85-letni grzybiarz odłączył się od grupy. Nocą szukała go setka strażaków i policjantów

Udało się odnaleźć zaginionego grzybiarza
Nocne poszukiwania grzybiarza
Źródło: Artur Węgrzynowicz, tvnwarszawa.pl
Szczęśliwie zakończyły się poszukiwania 85-letniego grzybiarza, który w czwartek zaginął w lesie w miejscowości Kruczy Borek pod Pułtuskiem. Po kilkunastogodzinnej akcji, w której brało łącznie ponad stu strażaków i policjantów, mężczyzna został odnaleziony na terenie kompleksu domków letniskowych w Holendrach.

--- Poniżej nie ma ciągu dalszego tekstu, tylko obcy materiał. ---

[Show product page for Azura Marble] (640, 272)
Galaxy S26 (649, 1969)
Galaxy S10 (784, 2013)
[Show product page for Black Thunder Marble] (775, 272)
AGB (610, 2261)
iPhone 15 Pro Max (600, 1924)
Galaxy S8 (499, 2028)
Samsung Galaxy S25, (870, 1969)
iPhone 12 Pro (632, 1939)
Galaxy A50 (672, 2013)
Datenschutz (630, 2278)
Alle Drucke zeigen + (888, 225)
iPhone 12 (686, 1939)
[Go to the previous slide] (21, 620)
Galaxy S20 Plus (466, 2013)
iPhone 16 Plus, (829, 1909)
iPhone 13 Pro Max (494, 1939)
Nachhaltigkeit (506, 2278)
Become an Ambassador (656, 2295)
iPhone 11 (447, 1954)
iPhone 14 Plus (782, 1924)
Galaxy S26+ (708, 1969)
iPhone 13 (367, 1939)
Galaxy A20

W czwartek około 14 służby zostały powiadomione o zaginięciu 85-letnego mieszkańca Warszawy. Mężczyzna udał się wraz z rodziną do lasu na grzyby w miejscowości Kruczy Borek (gmina Zatory, okolice Pułtuska). W pewnym momencie odłączył się od grupy. Nie było z nim kontaktu.

Powiadomiono służby. W akcję poszukiwawczą włączyło się w sumie ponad stu strażaków i policjantów wyposażonych w specjalistyczny sprzęt oraz psy tropiące. - Akcja trwała do godziny drugiej w nocy. Na żądanie policji została przerwana. W piątek nad ranem otrzymaliśmy informację o szczęśliwym zakończeniu. Mężczyzna odnalazł się. W działaniach brało udział 31 strażaków i 72 policjantów - poinformował starszy kapitan Karol Chrzanowski, oficer prasowy Komendy Powiatowej Państwowej Straży Pożarnej w Pułtusku.

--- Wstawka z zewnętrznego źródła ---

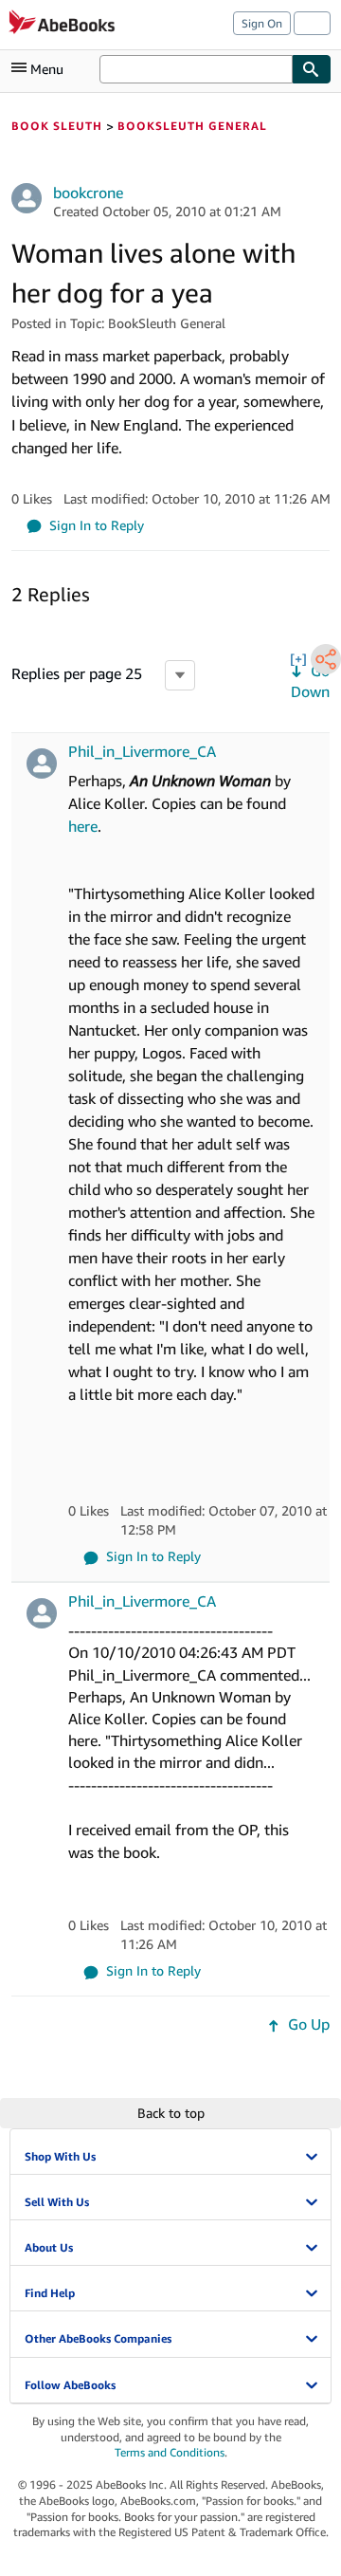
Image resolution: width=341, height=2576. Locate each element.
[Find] (312, 69)
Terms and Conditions (169, 2452)
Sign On (262, 23)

Te informacje potwierdziła także komisarz Milena Kopczyńska z Komendy Powiatowej Policji w Pułtusku. - Około godziny trzeciej w nocy udało się odnaleźć mężczyznę w miejscowości Holendry, w gminie Zatory. 85-latek wyszedł z lasu i podszedł do kompleksu domków letniskowych, prosząc o pomoc - wyjaśniła komisarz Milena Kopczyńska, oficer prasowa pułtuskiej policji.

Jak dodała policjantka, mężczyzna w dobrym stanie został przekazany rodzinie. 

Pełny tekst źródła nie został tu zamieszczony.